The Routledge Companion to Critical Theory, 2nd ed
(London: Routledge, 2013)
Burke, Kenneth (1897-1993)
North American critic known for his pioneering work on ‘symbolic action’ (Burke 1989: 77-85). This refers to the notion that every ‘saying’ is also a ‘doing’: when we produce words, whether in conversations or in poems, we are trying to engage with the world. Consequently, the human subject is always situated and never quite complete: a notion he develops by way of his theory of ‘dramatism’ (Burke 1989: 135-8). If, in Shakespeare’s words, ‘All the world’s a stage’, then ‘dramatism’ is Burke’s account of what is involved when we treat language and thought as activities within the theatre of society. In philosophical terms, he is a pragmatist (one who assesses statements in terms of their consequences): he is interested in the uses to which language is put, whether in literary or everyday discourse.
One tendency which he documents particularly closely is the way our ‘words’ inevitably build up to imply one absolute ‘Word’ – some ultimate idea, or rather ideal. According to Burke, it is in pursuit of this perfection, and in consolidating our societies, that we create scapegoats, that is, people identified as ‘other’, to whom our faults and failures to achieve perfection are attributed: a process he calls ‘victimage’ (Burke 1989: 280-90). Literature and mythology are useful means of dealing with this urge symbolically; however, religion, politics and ideology need watching carefully, as they have a tendency towards literal, violent enactment. Enjoying a tragedy whose protagonist acts as scapegoat is preferable to succumbing to propaganda which victimises a racial minority. Burke goes further, however: it would be better if the dramatic model were to explicitly inform social conduct. Here he is thinking of that other major form, comedy. Burke commends the ‘comic corrective’ as a means of learning from the structure and mood of comedy how to see human life as ‘a project in “composition”’, thus avoiding the folly of believing ourselves to be always in the right (Burke 1989: 261-7).
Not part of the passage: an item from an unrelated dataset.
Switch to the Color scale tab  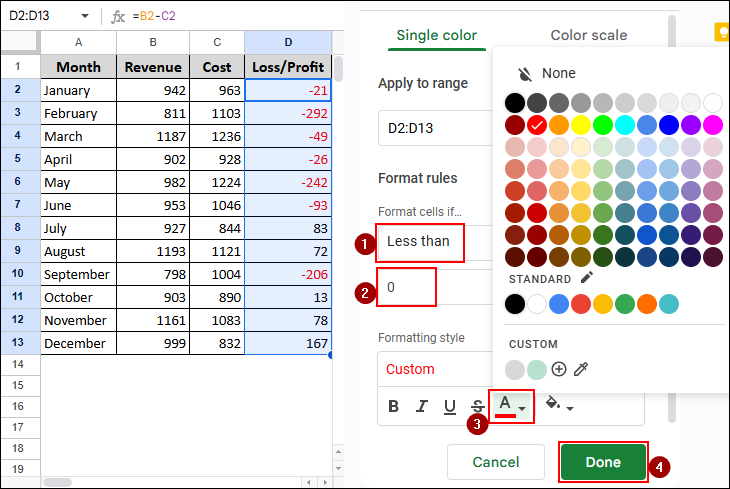coord(589,35)
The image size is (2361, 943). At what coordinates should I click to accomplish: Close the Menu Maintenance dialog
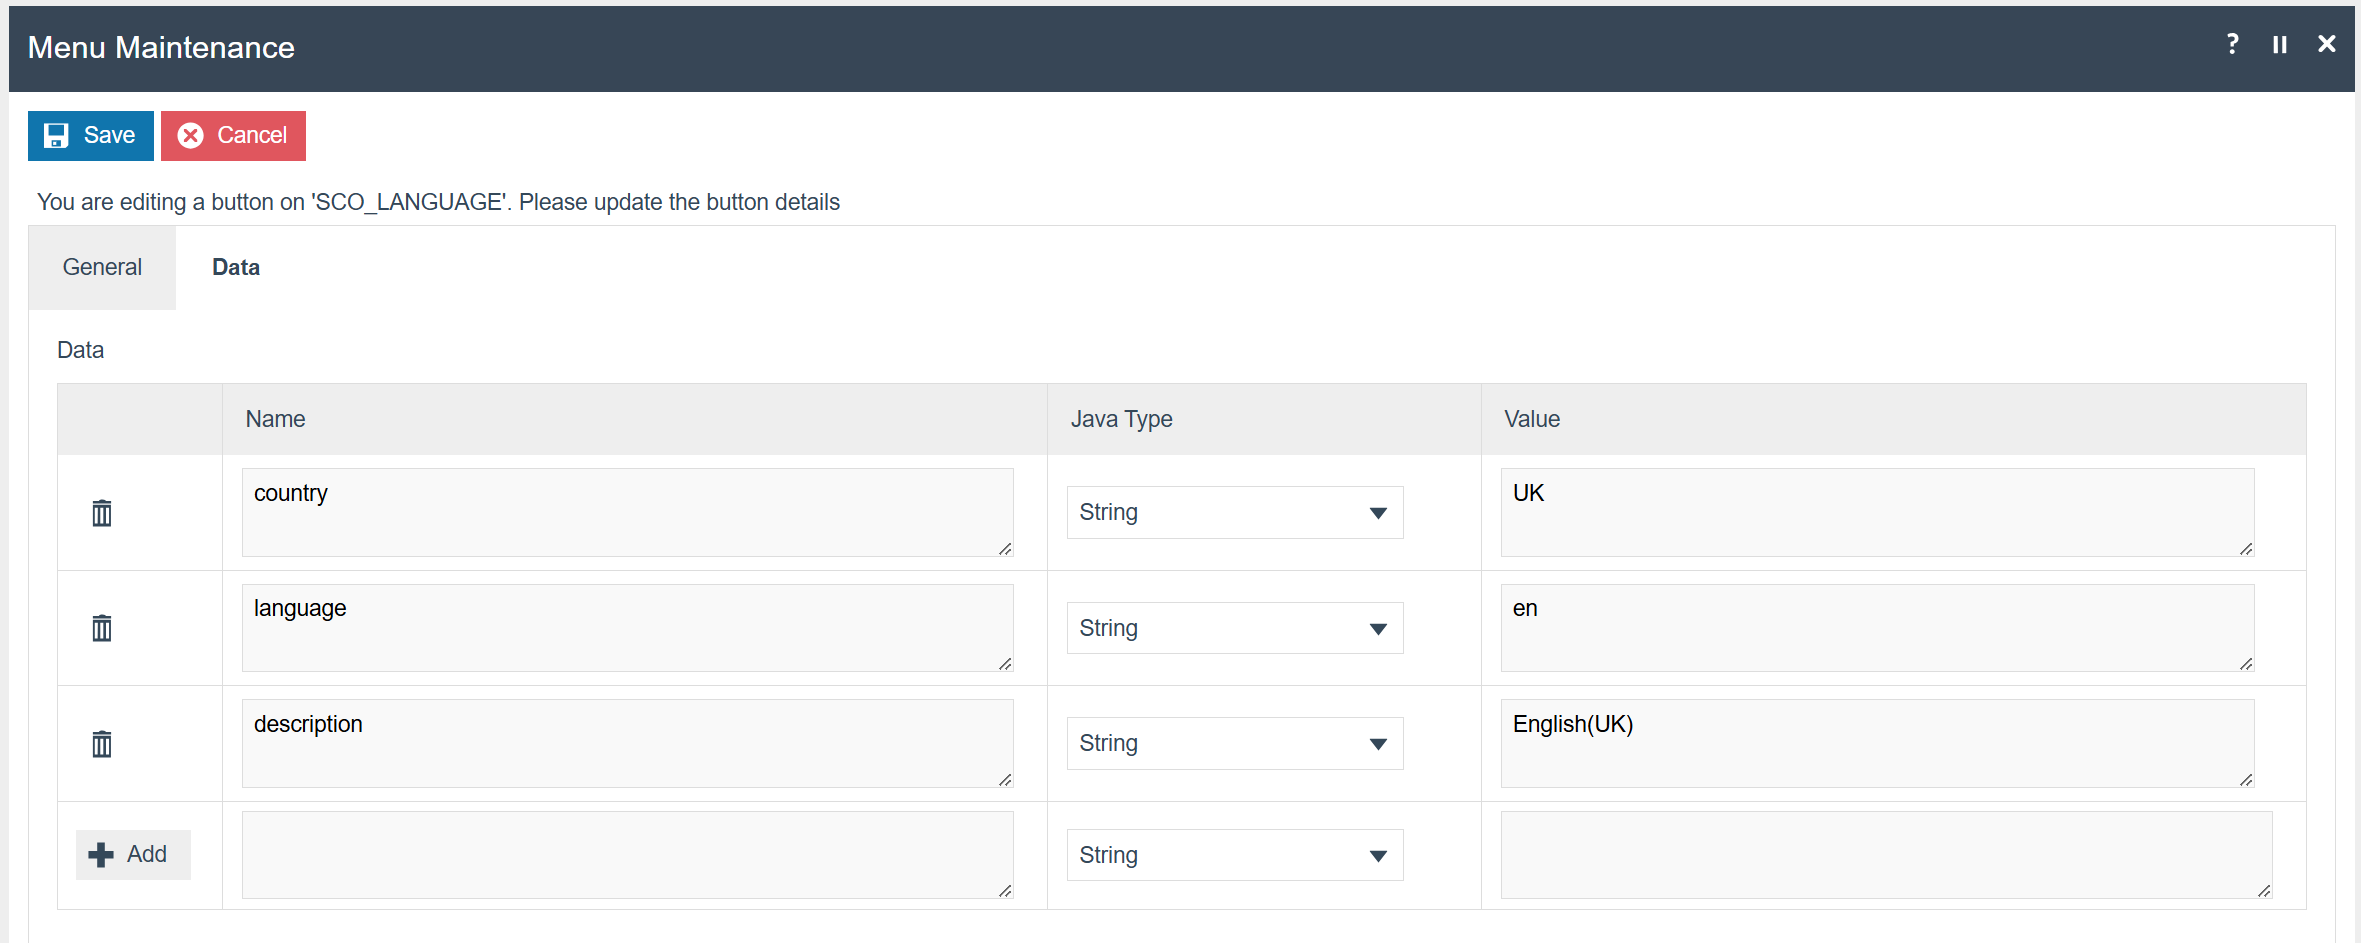2327,44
Burke’s interest in the workings of society goes hand in hand with his interest in ecology: both have to do with relationships and interaction, after all. He is consistent in claiming that drama offers the best means of understanding our relation with the natural environment. Again and again, he challenges the mechanistic view of both human behaviour and the natural order, speaking out against the damage being done by unrestrained industrialisation and agribusiness: damage which he sees as the logical consequence of a ‘cult of technology’ and its attendant ‘technological psychosis’ (Burke 1989: 200). Now that nature itself has become the victim of human aggression, the need for a ‘cult of comedy’ which might restrain our obsessive perfectionism becomes more not less important, given the havoc that is being wrought by the human insistence on always taking things ‘to the end of the line’. Burke may be regarded as the first exponent of green theory.
Blakesley, David (2002), The Elements of Dramatism, New York: Longman.
Burke, Kenneth (1989), On Symbols and Society, ed. Joseph R. Gusfield, Chicago: Chicago University Press.
Coupe, Laurence (2012), Kenneth Burke: From Myth to Ecology, West Lafayette, Indiana: Parlor Press.